Doctor. "Well, Mr. McPhearson, I'm glad to see you out again. You've had a long illness."

McPhearson. "Ay, Doctor, and varra expensive. I was wunnerin' if it was worth while at ma time o' life."


OUR BOOKING-OFFICE.

(By Mr. Punch's Staff of Learned Clerks.)

I have reason to believe that Scotland Yard has on occasion displayed considerable intelligence, and I regret that novelists will never allow it to be as cunning even as myself in guessing the identity of the villains of their criminal plots. Mrs. Charles Bryce, for instance, might, without unduly taxing the imagination, have credited the Force with the coup of bringing to justice the murderer of Mrs. Vanderstein, but she went out of her way to employ that marvellous amateur, Mr. Gimblet, for the purpose. I must believe that he was marvellous, because she says so; but in this case he did nothing and had little opportunity of justifying his references. He merely believed what he had the luck to be told and caused the miscreant to be arrested when of his own motion he practically offered himself for arrest. There are, after all, two phases of crime—the first, its commission, and the second, its detection. Mrs.
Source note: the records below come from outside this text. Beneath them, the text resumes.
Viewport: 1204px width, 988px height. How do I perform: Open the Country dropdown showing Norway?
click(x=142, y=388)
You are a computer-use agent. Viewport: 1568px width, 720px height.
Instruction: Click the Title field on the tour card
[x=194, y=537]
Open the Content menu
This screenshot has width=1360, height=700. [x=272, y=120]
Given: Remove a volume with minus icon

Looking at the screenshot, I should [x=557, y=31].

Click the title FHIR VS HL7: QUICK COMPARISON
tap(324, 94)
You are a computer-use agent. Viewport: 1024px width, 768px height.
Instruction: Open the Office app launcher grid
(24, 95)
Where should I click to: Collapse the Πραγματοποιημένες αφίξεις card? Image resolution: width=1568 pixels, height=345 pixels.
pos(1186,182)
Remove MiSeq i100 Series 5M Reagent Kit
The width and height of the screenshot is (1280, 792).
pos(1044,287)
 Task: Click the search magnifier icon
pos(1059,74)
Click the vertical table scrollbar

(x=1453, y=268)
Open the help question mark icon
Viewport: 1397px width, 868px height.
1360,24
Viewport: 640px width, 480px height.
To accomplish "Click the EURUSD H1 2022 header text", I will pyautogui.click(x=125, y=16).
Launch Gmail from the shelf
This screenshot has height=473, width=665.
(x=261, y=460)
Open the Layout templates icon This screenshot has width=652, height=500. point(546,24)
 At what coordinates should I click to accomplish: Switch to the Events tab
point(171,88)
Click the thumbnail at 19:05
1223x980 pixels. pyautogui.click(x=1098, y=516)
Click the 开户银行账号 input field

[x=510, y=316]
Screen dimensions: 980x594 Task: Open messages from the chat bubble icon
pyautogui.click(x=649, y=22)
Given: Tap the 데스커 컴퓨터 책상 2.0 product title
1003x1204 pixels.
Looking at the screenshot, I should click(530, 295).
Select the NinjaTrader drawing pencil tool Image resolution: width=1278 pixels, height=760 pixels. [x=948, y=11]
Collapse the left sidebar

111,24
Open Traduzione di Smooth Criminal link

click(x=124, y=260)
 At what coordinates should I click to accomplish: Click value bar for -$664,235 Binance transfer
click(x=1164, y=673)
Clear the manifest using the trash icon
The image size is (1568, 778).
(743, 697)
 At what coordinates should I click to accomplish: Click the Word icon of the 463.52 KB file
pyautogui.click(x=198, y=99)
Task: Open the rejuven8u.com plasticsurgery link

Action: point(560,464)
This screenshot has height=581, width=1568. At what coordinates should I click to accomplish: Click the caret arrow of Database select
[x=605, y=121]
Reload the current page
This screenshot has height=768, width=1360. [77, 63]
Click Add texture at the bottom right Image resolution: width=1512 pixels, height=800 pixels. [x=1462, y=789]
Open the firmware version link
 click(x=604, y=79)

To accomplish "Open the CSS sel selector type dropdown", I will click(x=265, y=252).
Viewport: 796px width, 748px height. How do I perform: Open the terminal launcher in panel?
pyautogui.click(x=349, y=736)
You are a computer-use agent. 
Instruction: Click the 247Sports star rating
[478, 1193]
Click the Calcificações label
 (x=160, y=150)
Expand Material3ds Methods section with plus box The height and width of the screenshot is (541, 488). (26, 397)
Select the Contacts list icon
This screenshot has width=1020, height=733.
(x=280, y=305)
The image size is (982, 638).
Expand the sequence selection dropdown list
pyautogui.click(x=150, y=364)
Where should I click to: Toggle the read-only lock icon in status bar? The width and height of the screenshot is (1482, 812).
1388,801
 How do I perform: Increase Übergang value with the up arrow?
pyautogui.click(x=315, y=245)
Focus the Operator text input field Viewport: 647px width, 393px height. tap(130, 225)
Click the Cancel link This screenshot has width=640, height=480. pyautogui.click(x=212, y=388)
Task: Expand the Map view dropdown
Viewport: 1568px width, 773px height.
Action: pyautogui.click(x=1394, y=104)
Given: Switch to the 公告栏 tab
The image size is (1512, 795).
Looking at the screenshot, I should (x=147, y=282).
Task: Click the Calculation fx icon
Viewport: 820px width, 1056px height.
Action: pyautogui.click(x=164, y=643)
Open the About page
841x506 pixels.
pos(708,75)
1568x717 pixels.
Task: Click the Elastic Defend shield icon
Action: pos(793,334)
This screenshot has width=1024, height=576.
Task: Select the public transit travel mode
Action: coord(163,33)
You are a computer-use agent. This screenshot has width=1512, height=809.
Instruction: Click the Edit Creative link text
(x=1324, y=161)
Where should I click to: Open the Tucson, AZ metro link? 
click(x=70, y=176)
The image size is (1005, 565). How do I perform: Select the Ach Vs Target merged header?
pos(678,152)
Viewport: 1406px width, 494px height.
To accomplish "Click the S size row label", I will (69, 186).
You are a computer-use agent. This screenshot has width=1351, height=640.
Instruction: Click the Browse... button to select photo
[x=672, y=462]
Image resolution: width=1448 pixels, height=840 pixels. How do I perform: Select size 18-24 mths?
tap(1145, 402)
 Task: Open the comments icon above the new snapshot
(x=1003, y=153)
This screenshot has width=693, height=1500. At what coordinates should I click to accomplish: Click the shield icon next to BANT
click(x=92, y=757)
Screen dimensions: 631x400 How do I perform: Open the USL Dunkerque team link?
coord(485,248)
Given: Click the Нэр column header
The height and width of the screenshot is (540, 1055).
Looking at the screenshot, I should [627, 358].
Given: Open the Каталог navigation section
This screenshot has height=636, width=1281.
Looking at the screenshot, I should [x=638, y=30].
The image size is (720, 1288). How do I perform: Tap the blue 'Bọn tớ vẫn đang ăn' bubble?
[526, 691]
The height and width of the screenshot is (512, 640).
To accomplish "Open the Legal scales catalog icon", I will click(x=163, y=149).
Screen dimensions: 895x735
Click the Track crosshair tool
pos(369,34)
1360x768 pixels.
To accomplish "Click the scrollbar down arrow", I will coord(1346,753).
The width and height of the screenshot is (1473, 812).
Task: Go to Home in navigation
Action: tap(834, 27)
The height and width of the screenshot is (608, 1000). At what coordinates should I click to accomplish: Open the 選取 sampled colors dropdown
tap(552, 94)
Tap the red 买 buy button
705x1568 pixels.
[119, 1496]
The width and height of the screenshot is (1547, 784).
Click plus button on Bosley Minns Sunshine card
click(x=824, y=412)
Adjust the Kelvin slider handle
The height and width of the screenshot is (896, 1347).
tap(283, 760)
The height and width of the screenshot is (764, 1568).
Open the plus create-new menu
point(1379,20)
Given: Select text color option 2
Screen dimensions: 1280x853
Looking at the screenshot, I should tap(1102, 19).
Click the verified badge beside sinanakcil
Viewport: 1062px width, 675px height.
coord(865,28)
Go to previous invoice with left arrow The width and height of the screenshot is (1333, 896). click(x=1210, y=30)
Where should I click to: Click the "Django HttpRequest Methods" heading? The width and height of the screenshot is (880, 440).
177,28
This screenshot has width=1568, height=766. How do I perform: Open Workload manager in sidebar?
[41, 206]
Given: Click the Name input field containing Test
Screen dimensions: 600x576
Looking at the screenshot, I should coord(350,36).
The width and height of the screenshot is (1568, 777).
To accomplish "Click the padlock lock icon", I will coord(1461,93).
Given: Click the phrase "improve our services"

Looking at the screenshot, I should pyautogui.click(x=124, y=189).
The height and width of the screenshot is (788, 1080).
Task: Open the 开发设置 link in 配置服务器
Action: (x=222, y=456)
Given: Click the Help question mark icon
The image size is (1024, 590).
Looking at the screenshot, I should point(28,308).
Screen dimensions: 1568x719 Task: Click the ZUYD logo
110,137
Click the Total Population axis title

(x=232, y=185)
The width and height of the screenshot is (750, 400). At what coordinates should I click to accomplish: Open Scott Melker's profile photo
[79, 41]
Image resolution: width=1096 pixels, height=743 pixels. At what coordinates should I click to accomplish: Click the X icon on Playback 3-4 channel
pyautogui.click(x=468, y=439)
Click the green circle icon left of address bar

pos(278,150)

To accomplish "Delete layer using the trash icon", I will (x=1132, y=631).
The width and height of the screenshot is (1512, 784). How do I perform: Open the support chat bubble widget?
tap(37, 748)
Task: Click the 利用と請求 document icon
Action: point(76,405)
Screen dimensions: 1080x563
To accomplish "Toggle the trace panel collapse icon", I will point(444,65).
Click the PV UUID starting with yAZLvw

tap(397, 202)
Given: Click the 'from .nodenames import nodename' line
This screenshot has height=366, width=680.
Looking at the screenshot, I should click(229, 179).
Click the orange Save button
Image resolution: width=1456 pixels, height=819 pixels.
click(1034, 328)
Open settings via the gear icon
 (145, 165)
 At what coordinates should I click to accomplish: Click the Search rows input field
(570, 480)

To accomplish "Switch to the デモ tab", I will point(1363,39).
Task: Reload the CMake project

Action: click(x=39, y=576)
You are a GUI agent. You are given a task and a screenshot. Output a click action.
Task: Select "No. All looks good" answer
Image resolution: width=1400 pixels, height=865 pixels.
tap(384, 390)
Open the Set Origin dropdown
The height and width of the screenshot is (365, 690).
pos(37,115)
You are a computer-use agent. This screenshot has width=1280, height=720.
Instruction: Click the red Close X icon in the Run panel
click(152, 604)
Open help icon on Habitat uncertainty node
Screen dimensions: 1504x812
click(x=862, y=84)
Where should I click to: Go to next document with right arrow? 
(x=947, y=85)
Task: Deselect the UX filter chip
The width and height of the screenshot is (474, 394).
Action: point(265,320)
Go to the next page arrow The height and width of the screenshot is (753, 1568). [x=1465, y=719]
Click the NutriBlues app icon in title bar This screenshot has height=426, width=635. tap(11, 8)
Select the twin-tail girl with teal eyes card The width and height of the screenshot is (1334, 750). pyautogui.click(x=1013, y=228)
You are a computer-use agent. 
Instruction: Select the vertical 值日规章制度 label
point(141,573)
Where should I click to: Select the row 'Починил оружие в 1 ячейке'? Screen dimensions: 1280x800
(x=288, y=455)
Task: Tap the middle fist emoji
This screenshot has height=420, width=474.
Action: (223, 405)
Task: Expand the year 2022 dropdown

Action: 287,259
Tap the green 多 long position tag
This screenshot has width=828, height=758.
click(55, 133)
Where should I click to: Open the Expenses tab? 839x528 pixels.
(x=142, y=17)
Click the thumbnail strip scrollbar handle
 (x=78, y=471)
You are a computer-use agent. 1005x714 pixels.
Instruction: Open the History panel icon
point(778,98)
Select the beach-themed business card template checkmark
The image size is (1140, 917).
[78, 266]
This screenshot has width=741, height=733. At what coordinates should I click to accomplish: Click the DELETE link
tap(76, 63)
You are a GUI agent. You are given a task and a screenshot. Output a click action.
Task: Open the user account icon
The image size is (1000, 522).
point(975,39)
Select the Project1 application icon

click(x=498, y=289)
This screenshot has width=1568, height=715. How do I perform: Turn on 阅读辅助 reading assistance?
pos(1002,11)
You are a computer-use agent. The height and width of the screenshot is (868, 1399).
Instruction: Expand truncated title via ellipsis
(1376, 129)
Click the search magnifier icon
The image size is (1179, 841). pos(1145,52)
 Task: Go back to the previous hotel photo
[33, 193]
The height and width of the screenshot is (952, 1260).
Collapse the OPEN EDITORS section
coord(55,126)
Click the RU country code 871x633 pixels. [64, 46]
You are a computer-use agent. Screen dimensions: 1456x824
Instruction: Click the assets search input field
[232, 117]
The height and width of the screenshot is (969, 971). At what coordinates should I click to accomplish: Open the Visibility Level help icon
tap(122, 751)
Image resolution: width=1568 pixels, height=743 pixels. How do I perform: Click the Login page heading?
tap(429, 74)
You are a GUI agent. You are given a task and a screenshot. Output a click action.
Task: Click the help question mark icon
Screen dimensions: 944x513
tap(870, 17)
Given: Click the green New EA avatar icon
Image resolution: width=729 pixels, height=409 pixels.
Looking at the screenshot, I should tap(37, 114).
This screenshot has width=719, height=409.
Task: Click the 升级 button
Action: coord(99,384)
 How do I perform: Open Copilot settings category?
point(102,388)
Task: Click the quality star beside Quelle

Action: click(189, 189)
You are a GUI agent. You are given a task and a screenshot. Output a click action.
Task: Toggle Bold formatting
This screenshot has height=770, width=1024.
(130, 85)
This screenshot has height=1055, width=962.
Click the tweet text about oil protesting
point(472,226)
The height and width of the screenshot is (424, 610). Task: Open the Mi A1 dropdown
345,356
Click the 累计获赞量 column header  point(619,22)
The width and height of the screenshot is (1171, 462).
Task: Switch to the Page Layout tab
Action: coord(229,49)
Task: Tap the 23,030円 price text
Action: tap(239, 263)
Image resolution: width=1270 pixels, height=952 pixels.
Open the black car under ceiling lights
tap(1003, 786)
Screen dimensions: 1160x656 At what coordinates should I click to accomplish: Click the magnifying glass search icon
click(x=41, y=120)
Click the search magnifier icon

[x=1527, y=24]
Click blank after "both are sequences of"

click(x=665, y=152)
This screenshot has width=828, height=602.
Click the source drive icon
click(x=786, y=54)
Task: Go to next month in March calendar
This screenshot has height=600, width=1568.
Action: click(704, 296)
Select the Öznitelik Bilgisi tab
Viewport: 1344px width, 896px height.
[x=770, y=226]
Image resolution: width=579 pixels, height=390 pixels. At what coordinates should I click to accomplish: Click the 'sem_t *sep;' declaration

Bryce would have done better to confine herself to the former, since she has an exciting tale to tell of Mrs. Vanderstein's Jewels (Lane) and shows herself well able to curdle the blood in the telling of it. But, lacking that gift of logic which is essential to the stating and the solving of detective problems, she endeavours to achieve her ends by keeping back what are admitted, and not discovered, facts. She is reduced to telling the same story twice, and I cannot say that I was nearly as excited the second time as I was the first.


Once upon a time King James, being annoyed with the City because it wouldn't lend him money, summoned the Lord Mayor and Aldermen to his presence and, "being somewhat transported," threatened to remove his Court to some other place. To this the Lord Mayor very politely but readily retorted, "Your Majesty hath power to do what you please and your City of London will obey accordingly: but she humbly desires that when your Majesty shall remove your Court you would please to leave the Thames behind you." I think this single instance from the history of the City goes far to explain that peculiar pride in it which the Londoner instinctively feels without exactly knowing why. I have not space to argue with Sir Laurence Gomme upon his main point, its continuity of policy and purpose from the Roman Empire till to-day, shown by the records of London's past. I leave it to the scholar and antiquary. It is my purpose to persuade the man in the street, to whom the names of Palgrave, Freeman and Stubbs are not household words, to buy a copy of London (Williams and Norgate) for inclusion in his permanent library. If I should insist upon his reading it then and there he would reply, as one ignorant fellow to another, that he had not the necessary understanding of the remote past and was too preoccupied with the affairs of the present. Be it so, but none the less let him buy it and at any rate glance at its many curious and admirable illustrations. Later he will dip into it in search of further episodes after the manner of that I quote, and lastly he will do the thing thoroughly, to find that he is much more concerned with the past than ever he supposed; that now he understands that "greatness which is London," and that he is infinitely obliged for the recommendation of a not-too-learned clerk who shared his own diffidence, even reluctance, in approaching so learned and weighty a treatise.